Poison from "The Atlantic"
(Headline) Of Course This Is How the Intelligence Leak Happened
(Subhead) National-security leaks. Insurrections. Bank runs. Group chats are now the most powerful force on the internet.
By Charlie Warzel, Published April 15, 2023
In the summer of 2017, an anonymous tipster informed me of a small network of online propagandists orchestrating troll campaigns and creating memes to support Donald Trump. They gathered on Discord, a text-, voice-, and video-chat platform popular with gamers. I signed up and lurked on their server, observing various green-frog and American-flag avatars hurling insults, posting rudimentary Photoshops of Trump, and daydreaming about undertaking outrageous missions such as trying to infiltrate CNN’s New York headquarters.

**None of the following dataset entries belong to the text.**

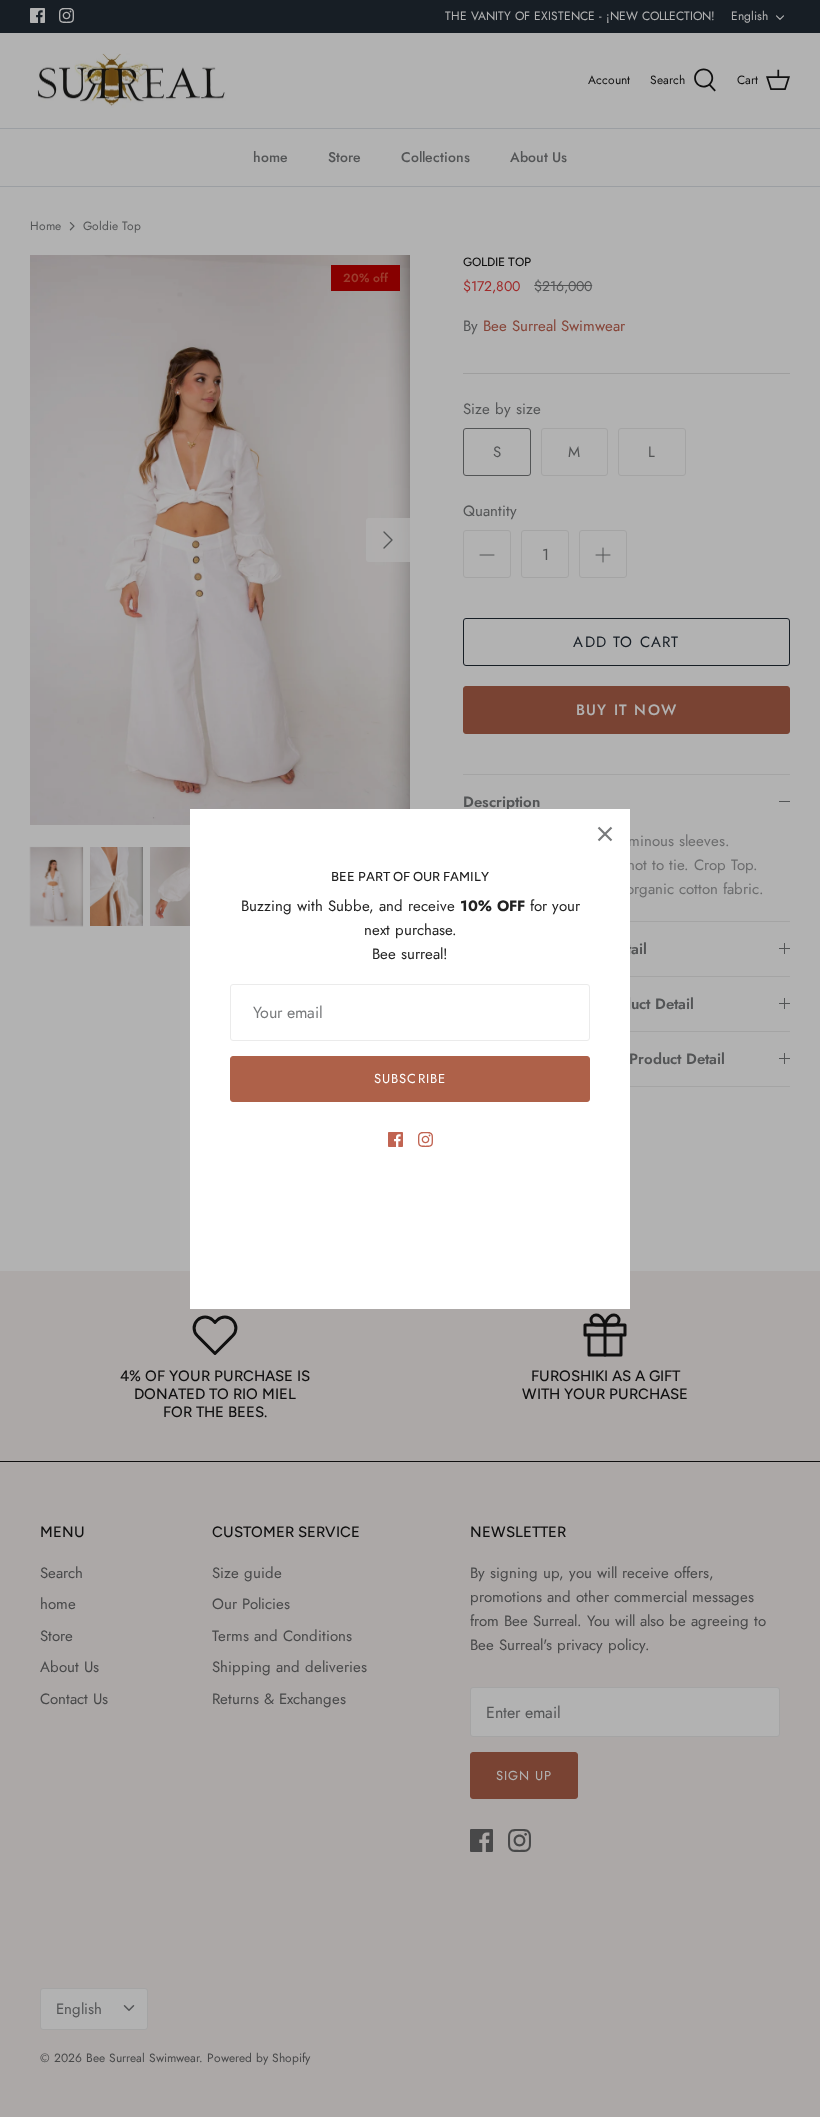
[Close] (605, 834)
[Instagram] (425, 1139)
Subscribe (409, 1078)
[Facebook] (395, 1139)
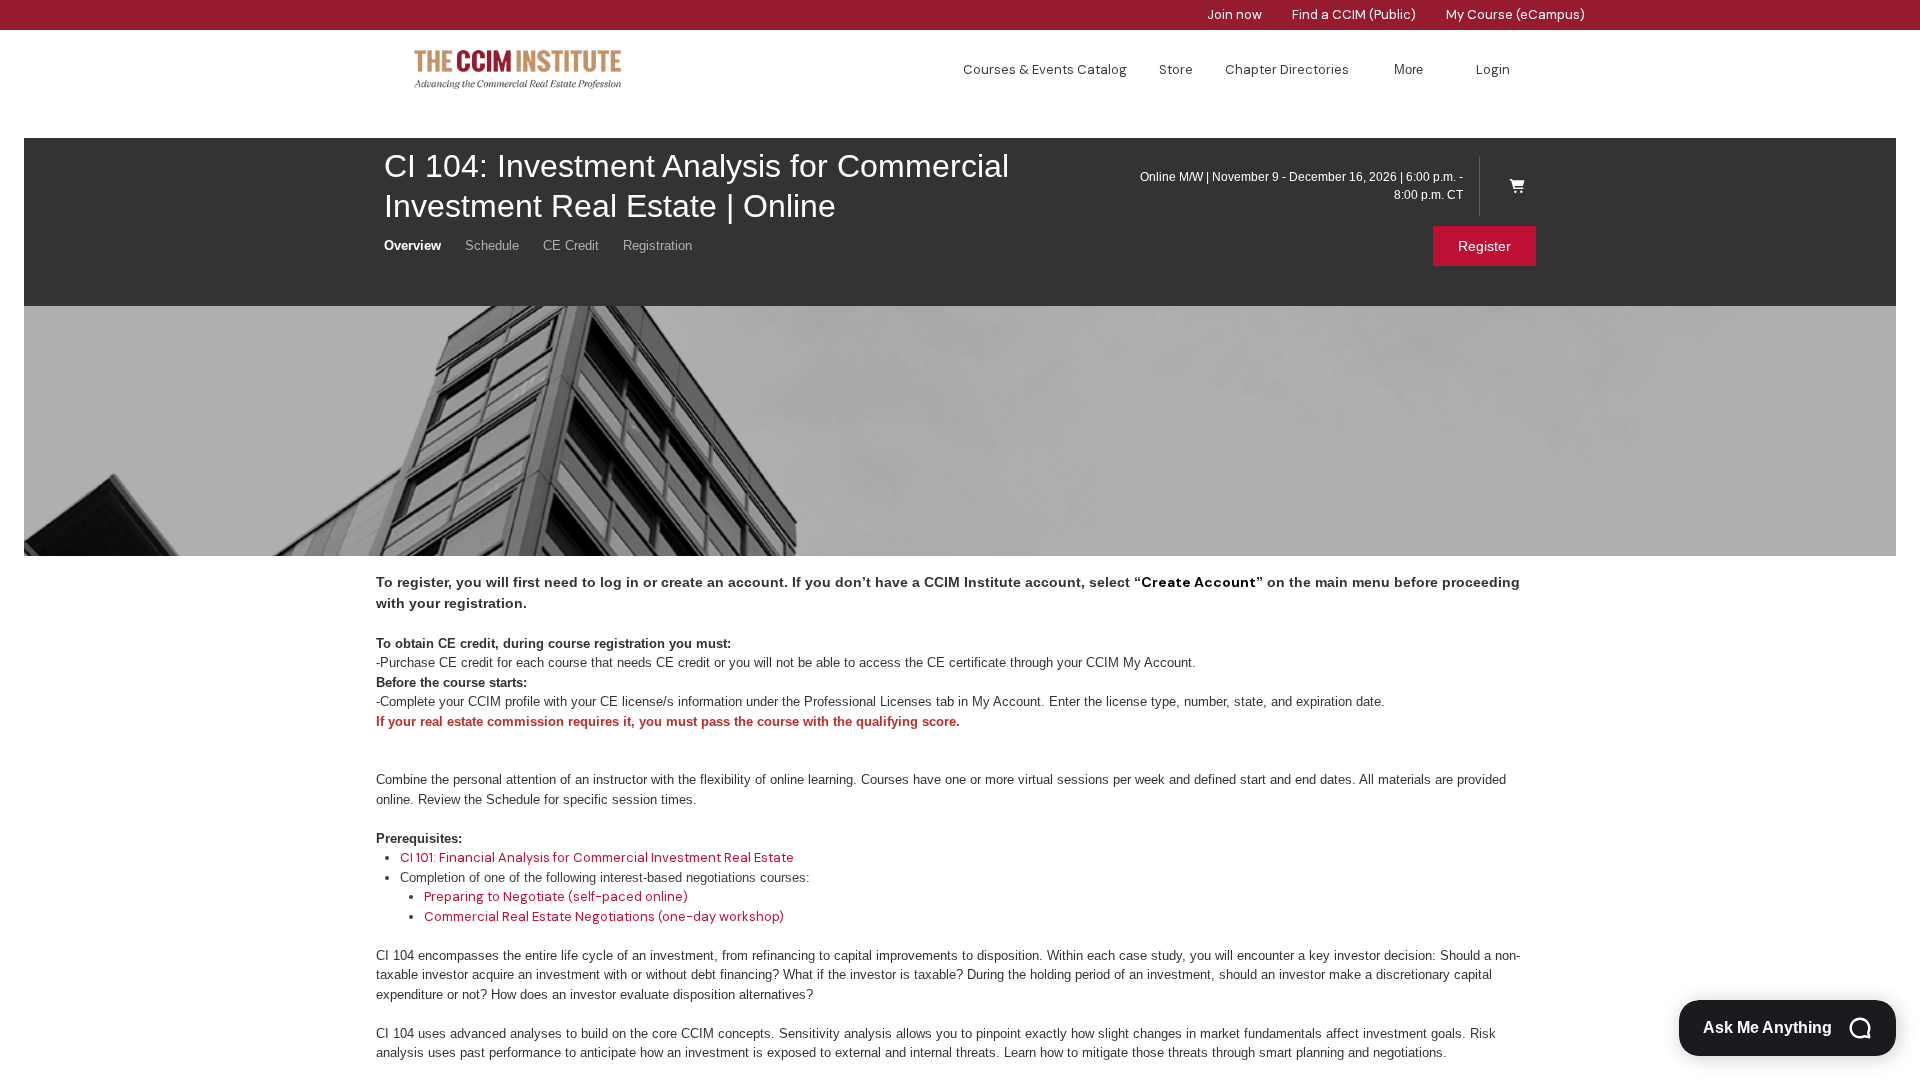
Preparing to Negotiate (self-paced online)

Initially, the posts unnerved me, but there was also something unserious about them—an oblivious, naive enthusiasm coupled with a grand delusion that their pixelated memes had fully shifted the political landscape. The reason for the bluster was quickly made clear when one of the server’s most prolific posters apologetically told his comrades that he’d be stepping away from his duties for the foreseeable future: His parents were sending him off to sleepaway camp. This shadowy den of trolls was little more than a collection of bored, shitposting kids.